Could you transcribe, unchanged, the lines of the listing below from the line with "Image resolution: width=709" to the line with "Action: coord(340,158)", including both of those lines?

■ ■ ■ ■ ■

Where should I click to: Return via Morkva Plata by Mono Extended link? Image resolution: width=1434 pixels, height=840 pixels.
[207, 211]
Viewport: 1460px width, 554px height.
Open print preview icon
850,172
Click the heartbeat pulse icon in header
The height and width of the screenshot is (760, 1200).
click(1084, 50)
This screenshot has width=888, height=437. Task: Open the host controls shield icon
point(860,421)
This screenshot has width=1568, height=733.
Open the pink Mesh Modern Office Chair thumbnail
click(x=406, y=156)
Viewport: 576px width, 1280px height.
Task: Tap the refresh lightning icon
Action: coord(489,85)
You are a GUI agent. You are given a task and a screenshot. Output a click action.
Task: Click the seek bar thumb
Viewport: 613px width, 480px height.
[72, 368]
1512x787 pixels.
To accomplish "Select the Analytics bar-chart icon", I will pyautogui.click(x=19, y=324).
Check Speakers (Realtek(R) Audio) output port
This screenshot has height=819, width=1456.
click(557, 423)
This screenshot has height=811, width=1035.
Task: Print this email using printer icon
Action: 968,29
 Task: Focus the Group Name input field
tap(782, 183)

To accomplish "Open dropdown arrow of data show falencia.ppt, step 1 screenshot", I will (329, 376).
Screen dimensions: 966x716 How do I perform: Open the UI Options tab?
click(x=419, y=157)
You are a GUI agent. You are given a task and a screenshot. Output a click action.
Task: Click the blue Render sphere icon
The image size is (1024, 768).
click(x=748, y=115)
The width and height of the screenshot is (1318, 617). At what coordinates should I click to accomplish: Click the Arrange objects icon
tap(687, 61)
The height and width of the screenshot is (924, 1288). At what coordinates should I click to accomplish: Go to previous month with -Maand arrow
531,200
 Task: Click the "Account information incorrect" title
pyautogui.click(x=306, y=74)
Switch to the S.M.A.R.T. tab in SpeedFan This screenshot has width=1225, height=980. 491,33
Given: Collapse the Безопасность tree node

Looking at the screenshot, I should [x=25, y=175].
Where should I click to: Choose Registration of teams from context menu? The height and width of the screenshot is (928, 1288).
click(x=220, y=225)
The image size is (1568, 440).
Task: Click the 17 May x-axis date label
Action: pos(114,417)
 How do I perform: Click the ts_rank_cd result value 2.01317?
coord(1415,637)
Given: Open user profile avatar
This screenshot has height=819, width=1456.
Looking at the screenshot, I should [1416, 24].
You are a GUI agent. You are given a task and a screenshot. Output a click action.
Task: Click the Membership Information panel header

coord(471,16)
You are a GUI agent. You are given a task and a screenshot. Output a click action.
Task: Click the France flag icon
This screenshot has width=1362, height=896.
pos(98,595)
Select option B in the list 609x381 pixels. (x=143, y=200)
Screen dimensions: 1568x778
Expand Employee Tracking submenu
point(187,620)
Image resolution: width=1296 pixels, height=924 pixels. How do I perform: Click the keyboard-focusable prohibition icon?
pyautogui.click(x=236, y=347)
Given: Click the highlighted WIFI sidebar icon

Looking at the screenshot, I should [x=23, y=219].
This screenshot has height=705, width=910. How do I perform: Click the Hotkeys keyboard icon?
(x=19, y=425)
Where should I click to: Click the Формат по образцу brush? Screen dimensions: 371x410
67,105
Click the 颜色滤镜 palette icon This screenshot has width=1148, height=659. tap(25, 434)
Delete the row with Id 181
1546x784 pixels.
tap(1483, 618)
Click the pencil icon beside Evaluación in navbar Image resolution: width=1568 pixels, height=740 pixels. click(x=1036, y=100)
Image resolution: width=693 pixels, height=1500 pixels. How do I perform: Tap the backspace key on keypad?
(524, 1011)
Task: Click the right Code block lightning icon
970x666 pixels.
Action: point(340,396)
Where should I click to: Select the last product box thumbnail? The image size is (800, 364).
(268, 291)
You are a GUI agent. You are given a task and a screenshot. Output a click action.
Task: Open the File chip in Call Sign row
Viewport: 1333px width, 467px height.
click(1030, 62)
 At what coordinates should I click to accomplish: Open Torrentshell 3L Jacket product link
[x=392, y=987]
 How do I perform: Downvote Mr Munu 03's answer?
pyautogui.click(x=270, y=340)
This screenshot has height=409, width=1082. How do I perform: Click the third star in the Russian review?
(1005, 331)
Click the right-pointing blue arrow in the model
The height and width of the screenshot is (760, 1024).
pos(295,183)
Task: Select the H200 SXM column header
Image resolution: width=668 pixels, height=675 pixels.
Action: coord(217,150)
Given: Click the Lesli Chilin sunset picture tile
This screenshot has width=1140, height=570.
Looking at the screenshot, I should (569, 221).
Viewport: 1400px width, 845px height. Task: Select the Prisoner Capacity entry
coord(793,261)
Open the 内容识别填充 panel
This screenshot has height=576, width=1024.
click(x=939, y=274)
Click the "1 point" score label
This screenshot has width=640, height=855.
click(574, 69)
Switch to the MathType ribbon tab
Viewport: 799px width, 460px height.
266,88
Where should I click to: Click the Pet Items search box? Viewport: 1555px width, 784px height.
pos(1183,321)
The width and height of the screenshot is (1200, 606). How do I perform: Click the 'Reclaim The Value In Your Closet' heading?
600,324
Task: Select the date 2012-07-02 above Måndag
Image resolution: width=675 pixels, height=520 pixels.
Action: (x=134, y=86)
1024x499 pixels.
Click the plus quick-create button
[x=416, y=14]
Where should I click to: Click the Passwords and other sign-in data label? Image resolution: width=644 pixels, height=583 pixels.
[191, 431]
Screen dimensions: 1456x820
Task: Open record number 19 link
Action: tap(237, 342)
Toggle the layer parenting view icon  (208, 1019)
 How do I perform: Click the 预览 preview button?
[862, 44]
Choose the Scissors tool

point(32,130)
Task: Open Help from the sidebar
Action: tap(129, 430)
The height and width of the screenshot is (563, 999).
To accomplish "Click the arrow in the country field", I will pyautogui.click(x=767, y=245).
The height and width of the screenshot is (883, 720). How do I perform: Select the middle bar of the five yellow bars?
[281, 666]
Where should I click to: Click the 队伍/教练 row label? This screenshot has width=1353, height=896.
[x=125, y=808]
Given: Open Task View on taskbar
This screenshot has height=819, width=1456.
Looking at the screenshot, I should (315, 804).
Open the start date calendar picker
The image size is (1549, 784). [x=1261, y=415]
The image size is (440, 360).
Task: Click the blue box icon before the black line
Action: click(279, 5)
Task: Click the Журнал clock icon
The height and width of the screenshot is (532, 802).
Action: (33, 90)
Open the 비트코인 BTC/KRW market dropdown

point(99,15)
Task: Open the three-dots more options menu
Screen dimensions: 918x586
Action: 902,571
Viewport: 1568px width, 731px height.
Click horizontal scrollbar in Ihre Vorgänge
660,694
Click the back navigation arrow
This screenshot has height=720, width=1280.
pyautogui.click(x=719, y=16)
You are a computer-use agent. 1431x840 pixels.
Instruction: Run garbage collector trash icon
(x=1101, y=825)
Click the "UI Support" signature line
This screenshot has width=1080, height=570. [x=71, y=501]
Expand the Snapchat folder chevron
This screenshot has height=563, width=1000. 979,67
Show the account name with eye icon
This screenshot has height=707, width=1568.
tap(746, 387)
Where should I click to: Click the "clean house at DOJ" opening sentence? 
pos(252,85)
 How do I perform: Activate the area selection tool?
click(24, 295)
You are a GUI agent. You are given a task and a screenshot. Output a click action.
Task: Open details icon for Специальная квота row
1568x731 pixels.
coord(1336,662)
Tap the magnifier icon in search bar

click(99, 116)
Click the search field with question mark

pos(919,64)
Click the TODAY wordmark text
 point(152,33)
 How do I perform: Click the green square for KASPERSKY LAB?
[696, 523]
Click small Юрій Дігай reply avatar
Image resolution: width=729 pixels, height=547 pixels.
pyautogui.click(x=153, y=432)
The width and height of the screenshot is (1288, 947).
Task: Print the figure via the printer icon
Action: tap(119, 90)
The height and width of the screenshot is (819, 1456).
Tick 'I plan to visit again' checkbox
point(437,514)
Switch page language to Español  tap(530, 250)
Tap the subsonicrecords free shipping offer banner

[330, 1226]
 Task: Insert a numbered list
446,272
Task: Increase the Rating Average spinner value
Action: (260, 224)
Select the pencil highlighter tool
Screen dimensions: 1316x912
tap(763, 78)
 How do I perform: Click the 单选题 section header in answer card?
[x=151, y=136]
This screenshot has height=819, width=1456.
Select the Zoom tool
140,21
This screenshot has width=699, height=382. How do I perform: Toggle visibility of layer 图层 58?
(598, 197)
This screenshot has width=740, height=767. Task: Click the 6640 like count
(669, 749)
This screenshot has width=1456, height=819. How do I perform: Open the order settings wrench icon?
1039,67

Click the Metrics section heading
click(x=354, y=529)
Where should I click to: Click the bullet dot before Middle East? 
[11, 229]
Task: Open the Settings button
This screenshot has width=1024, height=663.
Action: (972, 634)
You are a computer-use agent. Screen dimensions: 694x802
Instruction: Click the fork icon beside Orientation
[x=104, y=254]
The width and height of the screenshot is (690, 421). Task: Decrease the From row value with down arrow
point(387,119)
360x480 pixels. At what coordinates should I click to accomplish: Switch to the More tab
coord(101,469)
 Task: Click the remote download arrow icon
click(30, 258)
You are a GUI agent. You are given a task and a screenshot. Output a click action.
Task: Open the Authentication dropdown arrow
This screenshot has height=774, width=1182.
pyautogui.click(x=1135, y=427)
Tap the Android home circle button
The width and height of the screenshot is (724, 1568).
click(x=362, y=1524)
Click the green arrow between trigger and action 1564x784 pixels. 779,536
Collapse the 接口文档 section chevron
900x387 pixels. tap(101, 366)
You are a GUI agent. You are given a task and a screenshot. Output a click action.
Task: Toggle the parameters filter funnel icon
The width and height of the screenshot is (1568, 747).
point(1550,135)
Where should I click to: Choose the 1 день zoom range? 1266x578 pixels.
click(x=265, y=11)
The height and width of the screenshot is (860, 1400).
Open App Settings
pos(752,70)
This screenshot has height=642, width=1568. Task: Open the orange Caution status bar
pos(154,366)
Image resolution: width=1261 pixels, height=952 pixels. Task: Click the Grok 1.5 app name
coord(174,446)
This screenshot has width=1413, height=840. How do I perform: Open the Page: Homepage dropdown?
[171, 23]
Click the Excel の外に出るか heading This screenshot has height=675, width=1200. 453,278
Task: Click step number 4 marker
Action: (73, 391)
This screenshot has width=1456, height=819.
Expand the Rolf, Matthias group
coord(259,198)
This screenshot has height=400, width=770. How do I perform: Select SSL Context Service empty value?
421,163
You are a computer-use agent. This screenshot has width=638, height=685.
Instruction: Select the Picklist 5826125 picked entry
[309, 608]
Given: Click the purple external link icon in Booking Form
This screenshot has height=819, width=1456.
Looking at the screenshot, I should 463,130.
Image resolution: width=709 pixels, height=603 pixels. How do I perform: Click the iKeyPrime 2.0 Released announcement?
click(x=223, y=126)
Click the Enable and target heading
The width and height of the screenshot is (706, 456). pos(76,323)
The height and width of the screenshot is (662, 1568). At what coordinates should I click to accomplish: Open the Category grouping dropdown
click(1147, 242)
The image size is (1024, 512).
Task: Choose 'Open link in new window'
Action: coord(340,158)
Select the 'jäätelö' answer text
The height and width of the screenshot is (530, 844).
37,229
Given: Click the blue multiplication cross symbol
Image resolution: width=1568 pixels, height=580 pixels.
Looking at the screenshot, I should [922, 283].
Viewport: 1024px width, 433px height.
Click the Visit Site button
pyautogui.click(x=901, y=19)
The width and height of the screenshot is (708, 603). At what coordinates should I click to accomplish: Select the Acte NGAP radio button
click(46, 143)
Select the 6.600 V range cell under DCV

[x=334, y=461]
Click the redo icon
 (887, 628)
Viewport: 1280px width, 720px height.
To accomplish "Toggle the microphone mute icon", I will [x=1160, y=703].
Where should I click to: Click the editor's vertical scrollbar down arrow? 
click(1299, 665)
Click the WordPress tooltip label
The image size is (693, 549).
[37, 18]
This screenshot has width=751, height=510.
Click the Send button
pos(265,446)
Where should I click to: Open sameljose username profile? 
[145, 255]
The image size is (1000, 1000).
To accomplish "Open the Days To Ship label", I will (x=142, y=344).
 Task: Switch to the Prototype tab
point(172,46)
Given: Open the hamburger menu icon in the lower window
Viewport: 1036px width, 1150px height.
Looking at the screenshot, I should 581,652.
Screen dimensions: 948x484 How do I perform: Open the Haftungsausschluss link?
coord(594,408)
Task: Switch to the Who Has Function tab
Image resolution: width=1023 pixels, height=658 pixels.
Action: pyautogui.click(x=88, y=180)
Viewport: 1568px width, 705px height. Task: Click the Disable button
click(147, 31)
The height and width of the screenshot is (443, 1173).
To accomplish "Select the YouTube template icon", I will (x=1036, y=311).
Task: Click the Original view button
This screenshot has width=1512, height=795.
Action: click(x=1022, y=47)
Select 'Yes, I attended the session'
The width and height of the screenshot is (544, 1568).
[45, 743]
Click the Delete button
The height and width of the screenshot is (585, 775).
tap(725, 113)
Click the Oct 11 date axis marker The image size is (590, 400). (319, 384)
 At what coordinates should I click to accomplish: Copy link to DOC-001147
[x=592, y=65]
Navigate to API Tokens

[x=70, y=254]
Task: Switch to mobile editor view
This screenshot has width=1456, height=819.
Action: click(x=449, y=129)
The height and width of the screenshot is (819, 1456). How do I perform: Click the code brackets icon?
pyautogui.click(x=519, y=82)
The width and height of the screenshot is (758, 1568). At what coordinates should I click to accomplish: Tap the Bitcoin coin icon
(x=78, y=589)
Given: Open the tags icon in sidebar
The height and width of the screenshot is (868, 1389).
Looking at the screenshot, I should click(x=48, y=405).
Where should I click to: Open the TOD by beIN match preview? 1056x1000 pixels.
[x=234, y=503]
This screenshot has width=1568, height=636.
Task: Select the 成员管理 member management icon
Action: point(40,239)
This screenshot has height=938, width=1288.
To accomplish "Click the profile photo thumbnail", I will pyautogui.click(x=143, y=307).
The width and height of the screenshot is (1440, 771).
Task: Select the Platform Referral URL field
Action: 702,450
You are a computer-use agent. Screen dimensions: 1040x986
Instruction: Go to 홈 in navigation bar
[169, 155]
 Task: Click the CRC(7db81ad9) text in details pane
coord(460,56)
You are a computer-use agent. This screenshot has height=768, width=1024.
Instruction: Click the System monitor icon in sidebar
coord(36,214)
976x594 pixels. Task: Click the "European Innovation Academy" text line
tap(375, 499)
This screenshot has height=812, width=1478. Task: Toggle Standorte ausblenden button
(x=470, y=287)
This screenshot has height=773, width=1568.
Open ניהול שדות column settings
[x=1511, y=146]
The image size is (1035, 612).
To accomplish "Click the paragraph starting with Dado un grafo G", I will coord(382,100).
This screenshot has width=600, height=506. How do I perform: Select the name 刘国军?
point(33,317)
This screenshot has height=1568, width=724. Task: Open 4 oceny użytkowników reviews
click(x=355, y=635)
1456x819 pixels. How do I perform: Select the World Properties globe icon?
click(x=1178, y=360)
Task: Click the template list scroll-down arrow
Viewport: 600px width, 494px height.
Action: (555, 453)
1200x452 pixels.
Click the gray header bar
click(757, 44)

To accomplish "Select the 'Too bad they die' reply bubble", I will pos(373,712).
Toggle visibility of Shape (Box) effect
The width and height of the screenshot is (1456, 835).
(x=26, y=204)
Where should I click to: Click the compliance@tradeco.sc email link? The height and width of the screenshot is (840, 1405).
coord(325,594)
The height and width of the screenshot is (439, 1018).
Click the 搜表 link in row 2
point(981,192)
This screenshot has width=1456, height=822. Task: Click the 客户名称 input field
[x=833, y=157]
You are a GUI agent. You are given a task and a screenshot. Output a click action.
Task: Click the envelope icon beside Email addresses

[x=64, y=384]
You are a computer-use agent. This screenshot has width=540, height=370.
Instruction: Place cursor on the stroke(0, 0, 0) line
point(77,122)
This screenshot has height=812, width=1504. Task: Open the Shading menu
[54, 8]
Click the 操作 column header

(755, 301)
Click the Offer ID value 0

■ ■ ■ ■ ■

* _Response_
Image resolution: width=709 pixels, height=603 pixels. How do I perform: Click the iKeyPrime 2.0 Released announcement?
click(x=223, y=126)
Click the Enable and target heading
The width and height of the screenshot is (706, 456). pos(76,323)
The height and width of the screenshot is (662, 1568). At what coordinates should I click to accomplish: Open the Category grouping dropdown
click(1147, 242)
The image size is (1024, 512).
Task: Choose 'Open link in new window'
Action: coord(340,158)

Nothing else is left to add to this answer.